» **Deine Aufgabe**:
Gib alle folgenden Einträge Wort für Wort wieder und lass die Bilder dabei weg.

» **Datenzeilen**:

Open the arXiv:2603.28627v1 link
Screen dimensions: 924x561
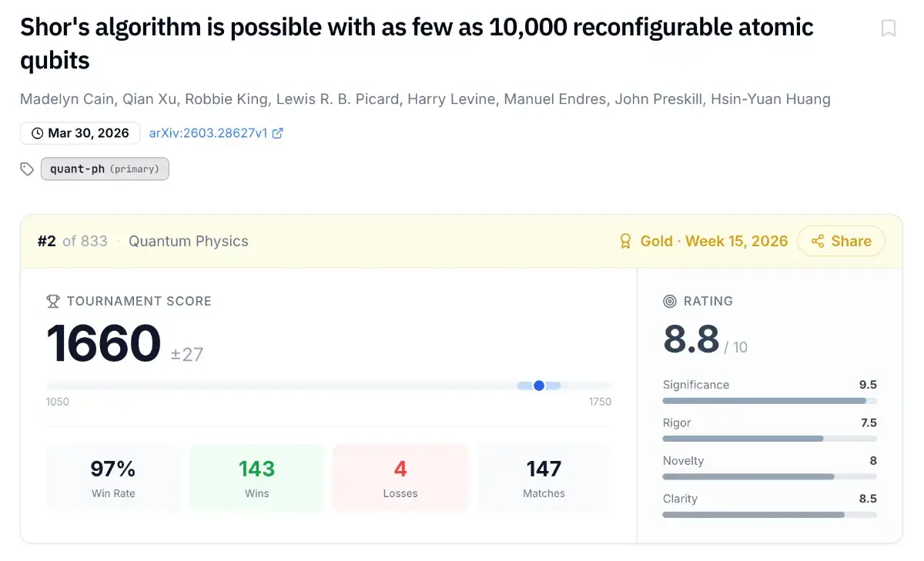pyautogui.click(x=208, y=133)
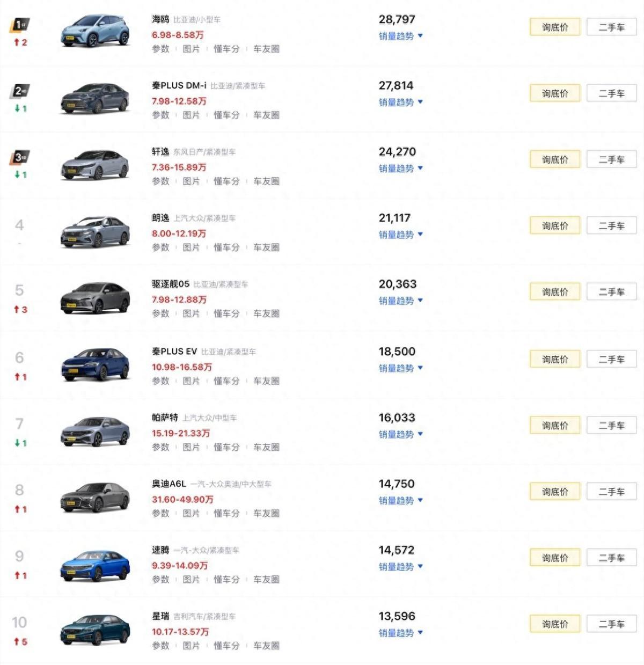Image resolution: width=644 pixels, height=665 pixels.
Task: Click the rank 1 badge icon
Action: (x=20, y=25)
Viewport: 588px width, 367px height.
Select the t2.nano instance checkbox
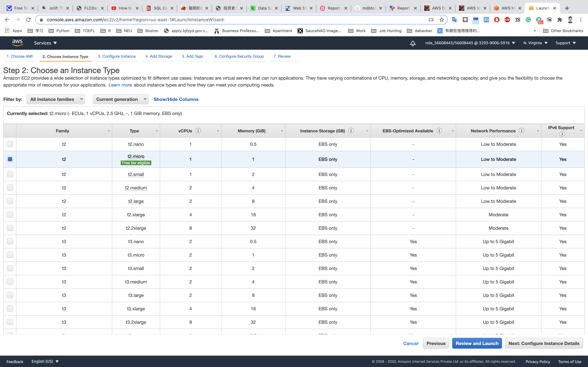click(x=10, y=144)
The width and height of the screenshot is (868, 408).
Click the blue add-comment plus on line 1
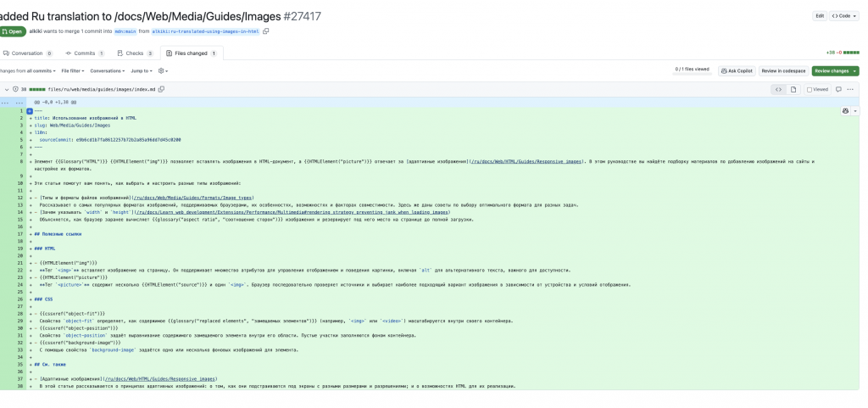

» **Antwort zur Aufgabe**:
Open the arXiv:2603.28627v1 link
Screen dimensions: 924x561
pyautogui.click(x=208, y=133)
Image resolution: width=644 pixels, height=665 pixels.
Task: Click the rank 1 badge icon
Action: (x=20, y=25)
Viewport: 588px width, 367px height.
Select the t2.nano instance checkbox
click(x=10, y=144)
The width and height of the screenshot is (868, 408).
Click the blue add-comment plus on line 1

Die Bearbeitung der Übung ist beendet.